AstraZeneca unveils genomics collaboration to aid drug discovery


AstraZeneca has launched a new 'integrated genomics approach' to expand the genetic basis of its research, and aid drug discovery and development.

One of the biggest genomics-based initiatives ever launched by a pharma company, the project will see the sequencing of around two million human genomes through collaboration with research partners.

These will be US-based Human Longevity (HLI), the UK's Wellcome Trust Sanger Institute (WTSI), and the Institute for Molecular Medicine (FIMM) in Finland.

The company has highlighted four key objectives for the project: delivering new insights into the biology of diseases, helping identify new medicinal targets, supporting patient selection for clinical trials, and allowing the matching of patients to treatments more likely to benefit them than standard therapy.

HLI will be responsible for full genome sequencing from a database of up to 500,000 DNA samples provided to them by AZ from clinical trials. HLI will also make use of its machine learning and analytical techniques to further analyse full genomes for pattern in genetic variation. In return, HLI will be given access to AZ's extensive genomics database comprised of 1 million health records.

The WTSI will gain a genomics expert-led research team based at its renowned Genome Centre in Cambridge. AZ will supply the WTSI with genomic and associated clinical data as well as AZ's own drug development expertise. The WTSI's main focus will be on creating diagnostic tests through the identification of new biological targets.

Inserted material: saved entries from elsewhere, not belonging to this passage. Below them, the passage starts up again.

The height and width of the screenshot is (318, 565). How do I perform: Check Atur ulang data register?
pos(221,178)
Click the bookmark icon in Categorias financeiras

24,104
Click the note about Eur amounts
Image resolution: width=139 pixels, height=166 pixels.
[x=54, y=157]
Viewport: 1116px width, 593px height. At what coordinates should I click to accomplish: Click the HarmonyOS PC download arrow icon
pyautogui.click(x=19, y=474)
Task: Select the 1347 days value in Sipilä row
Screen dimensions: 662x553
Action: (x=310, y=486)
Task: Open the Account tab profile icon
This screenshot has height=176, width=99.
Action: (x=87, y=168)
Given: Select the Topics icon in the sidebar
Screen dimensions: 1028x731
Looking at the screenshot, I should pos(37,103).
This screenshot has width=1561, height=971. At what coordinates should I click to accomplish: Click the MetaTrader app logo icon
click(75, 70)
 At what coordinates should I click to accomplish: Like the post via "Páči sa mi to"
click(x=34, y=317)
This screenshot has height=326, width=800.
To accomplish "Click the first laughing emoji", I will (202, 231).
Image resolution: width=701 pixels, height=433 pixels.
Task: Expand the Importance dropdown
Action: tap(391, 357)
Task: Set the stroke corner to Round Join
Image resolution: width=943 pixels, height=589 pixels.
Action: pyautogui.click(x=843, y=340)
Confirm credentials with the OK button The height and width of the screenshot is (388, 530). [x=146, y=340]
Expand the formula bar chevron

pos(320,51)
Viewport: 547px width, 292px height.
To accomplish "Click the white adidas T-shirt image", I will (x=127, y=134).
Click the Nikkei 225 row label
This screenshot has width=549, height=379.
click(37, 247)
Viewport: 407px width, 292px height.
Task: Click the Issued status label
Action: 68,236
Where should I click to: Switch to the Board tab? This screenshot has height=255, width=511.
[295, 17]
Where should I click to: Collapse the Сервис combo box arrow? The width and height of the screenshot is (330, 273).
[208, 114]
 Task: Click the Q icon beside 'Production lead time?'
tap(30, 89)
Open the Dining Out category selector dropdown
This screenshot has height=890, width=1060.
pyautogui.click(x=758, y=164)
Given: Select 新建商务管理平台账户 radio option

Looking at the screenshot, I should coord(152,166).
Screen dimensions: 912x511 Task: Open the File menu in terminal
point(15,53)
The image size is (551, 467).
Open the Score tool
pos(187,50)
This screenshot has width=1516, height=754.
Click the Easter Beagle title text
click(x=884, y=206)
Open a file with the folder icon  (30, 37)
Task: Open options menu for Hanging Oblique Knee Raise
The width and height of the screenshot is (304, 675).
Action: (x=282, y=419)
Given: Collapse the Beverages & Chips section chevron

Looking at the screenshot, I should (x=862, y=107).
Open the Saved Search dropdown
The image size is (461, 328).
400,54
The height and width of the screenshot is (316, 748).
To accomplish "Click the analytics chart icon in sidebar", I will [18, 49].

The FIMM offers a national health record system that includes data from a population with a known higher than normal frequency of rare genetic variants. The FIMM will therefore focus on genetic variants specific to the Finnish population.

"Using the power of genomics is the foundation of our ambition to develop the most innovative and impactful treatments for patients," said Mene Pangalos, Executive Vice President of Innovative Medicines & Early Development at AstraZeneca, "With the advent of next generation sequencing and the increased sophistication of data analysis, the time is now right to immerse ourselves fully in the international genomics community through these pioneering collaborations and through the creation of our own genome centre."

Bahija Jallal, Executive Vice President of AZ's global biologics R&D division MedImmune, also commented on the new project, describing the collaborative analysis of vast amounts of genomic data as an opportunity for a "better understanding of disease and ultimately, more effective treatments for patients."

Aside from AZ's recent expansion of its gene testing into a wider range of diseases, most notably including heart disease and asthma, of particular interest is HLI's involvement. A pioneer of genetic sequencing, Craig Venter's company has been enjoying a period of substantial growth which will continue following the recent announcement of a highly successful $220 million series B funding round.

AstraZeneca will also establish a new in-house Centre for Genomics Research in order to build a bespoke genomics database. Data from clinical trial participants from the past 15 and the next 10 years will be integrated into the database alongside clinical and drug response data.